In het Verdrag van Brussel (1948, herzien 1954) is besloten tot oprichting van de West-Europese Unie (WEU). In 1948 voorzagen
de oprichters drie doelen voor de WEU, te weten het creëren van een stevige basis in West-Europa voor economisch herstel,
het bieden van assistentie bij het weerstaan van elke vorm van agressie en het stimuleren van eenheid en het aanmoedigen van
voortdurende integratie van Europa. Momenteel zijn 10 landen partij bij het herziene Verdrag van Brussel, te weten België,
Duitsland, Frankrijk, Griekenland, Italië, Luxemburg, Nederland, Portugal, Spanje en het Verenigd Koninkrijk.

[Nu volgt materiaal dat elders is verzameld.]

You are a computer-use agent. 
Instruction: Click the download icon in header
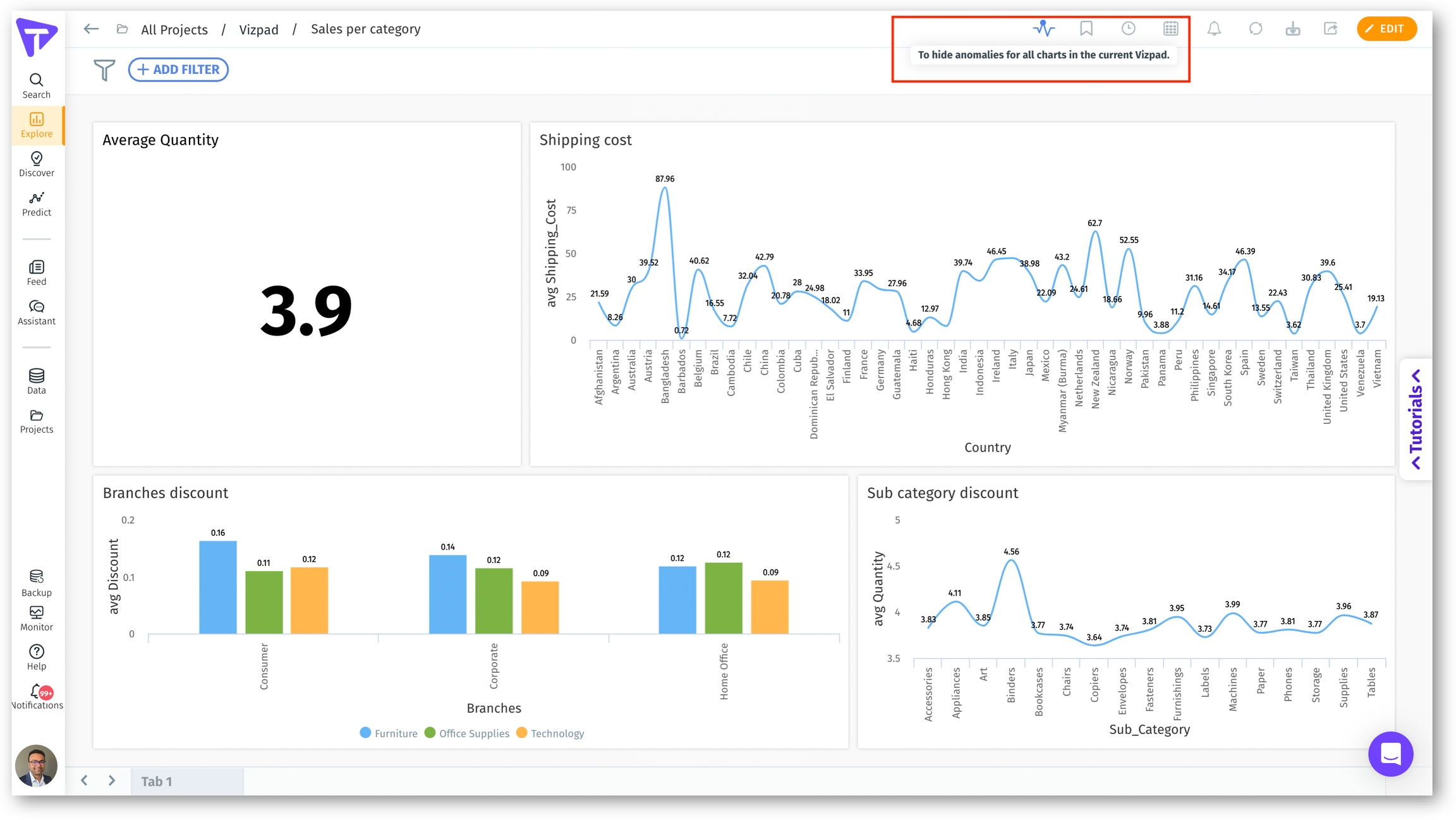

De WEU heeft in het verleden een belangrijke rol gespeeld bij de Europese veiligheid. De WEU gaf vorm aan de begrippen wederzijdse
bijstand en solidariteit in het naoorlogse Europa. De WEU was een forum waar kon worden gesproken over veiligheidsonderwerpen
in brede zin en waar de basis werd gelegd voor belangrijke samenwerking op het gebied van defensie en veiligheid.
Tegen de achtergrond van de voortdurende ontwikkeling van het veiligheids- en defensiebeleid van de Europese Unie (EU) wordt
het voortbestaan van de WEU al geruime tijd ter discussie gesteld. De inwerkingtreding van het Verdrag van Lissabon heeft
aan deze vraag een extra impuls gegeven en geleid tot hernieuwde discussie onder de WEU-lidstaten.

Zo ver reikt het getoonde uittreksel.